Re: Why you should not use Tcl

Wayne Throop (throopw%sheol.uucp@dg-rtp.dg.com)
4 Oct 1994 16:54:25 GMT

: From: bevan@cs.man.ac.uk (Stephen J Bevan)
: I agree that there is an impedance mismatch between Lisp/Scheme (and
: many other languages e.g. Smalltalk) and the Unix way of working.
: However, I think two questions need to be answered before reading too
: much in to this: a) is the Unix method a good way of working and b)
: does it even matter since "the market" predominantly buys Microsoft
: operating systems which don't follow the Unix approach?

Which is a good point. But I wasn't trying to say that the unix
approach is the be-all and end-all. I was using it as an example of
why a text-based glue can be language-neutral, and allow multiple
notations to co-exist, rather than tending to try to cast everything
into a single notation.

In the non-Unix environment, whether Mac, Mach, Microsoft or Mainframes,
the de-facto interlanguage-language is text. There are many reasons
for this, but perhaps primarily
- Because computers interact with humans, there always has to be
a way to refer to computer goings-on in human-readable form.
GUI is great, but text tends to be more compact and portable.
- All languages must be able to deal minimally with text, yet it may
be prohibitive to do an API for every language in a multi-language
environment, to manipulate abstractions with no intermediate notation.
- Cutting across abstraction layers to manipulate text lexically
instead of in syntactic or semantic units is often a big win, eg,
macro languages, regex manipulations, and many other techniques.
This pays off best if there is a *portable* common low-level
representation to cut across to.

Not that lisp/scheme is all that bad in this area. "Everything is
an S-expression" can imply pretty directly that everything is
text-able. I think that's a good thing in this context. But there
is, I think, that extra little bit of language-neutrality and
multiple-language leverage to be gained by *defining* things in
terms of their textual forms, as opposed to their internal forms
in a specific language that *has* a textual form for everything.

So ANYway, I think my points are independent of unix-ness. They *are*
predicated upon the goodness multi-language-ness, which I suppose itself
is not universally accepted. But the implementation-neutral and
language-neutral nature of textual definitions seems to *me* to pay off
bigtime, for one of many examples, in the TCP/IP protocol suites such as
nntp, http, and many others.
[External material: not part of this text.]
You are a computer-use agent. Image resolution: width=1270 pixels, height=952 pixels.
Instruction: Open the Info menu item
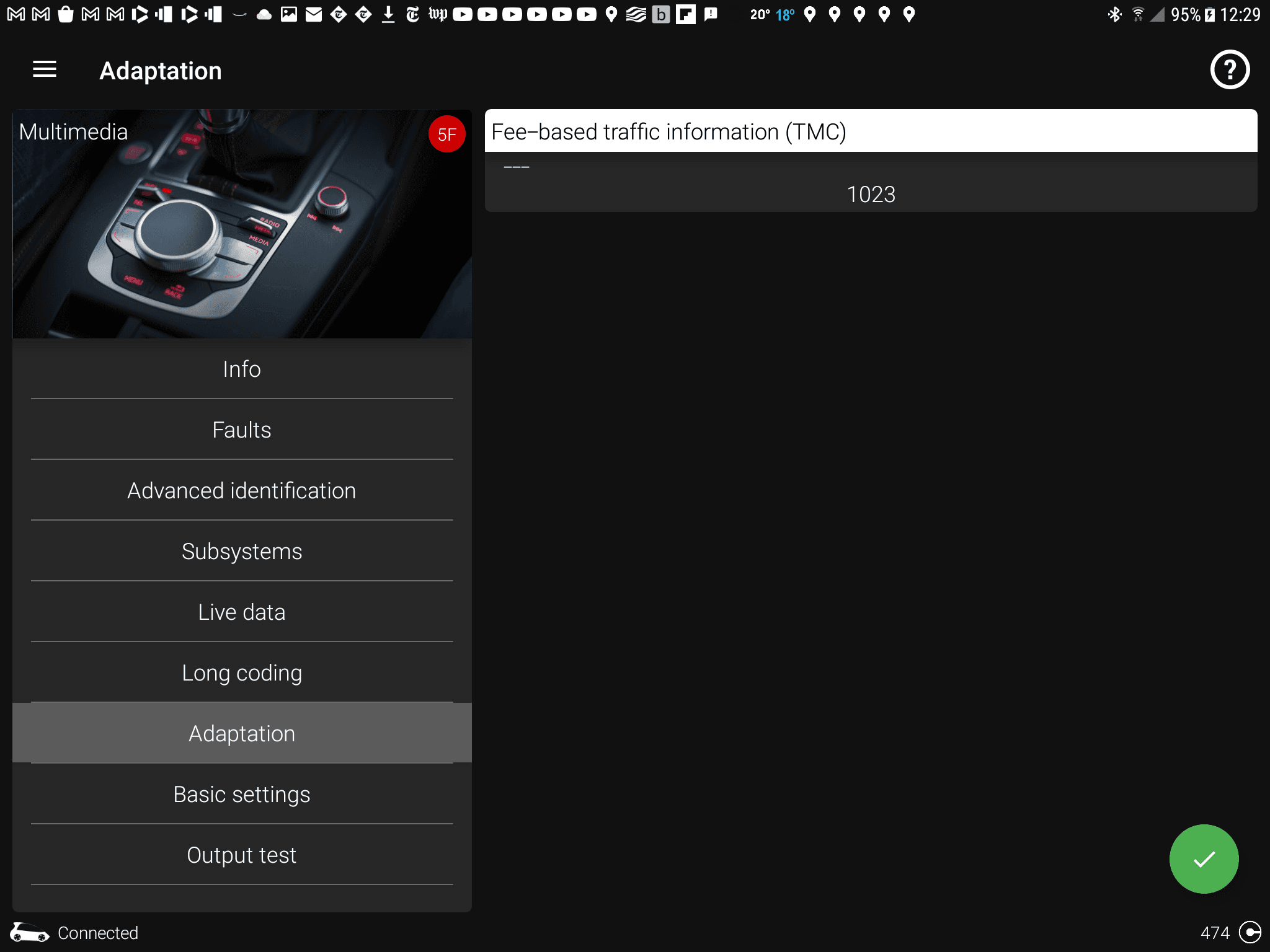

Nobody has to care that some servers or
clients are written in perl, some in C, some in lisp, some in (ack!)
shell scripts, and some doubtless in things much more exotic.
Distributed programming as we know it wouldn't be what it is today
without the (relatively) simple, neutral nature of TCP/IP, and again,
that applies to Mac, Microsoft, and Many More environments beyond unix.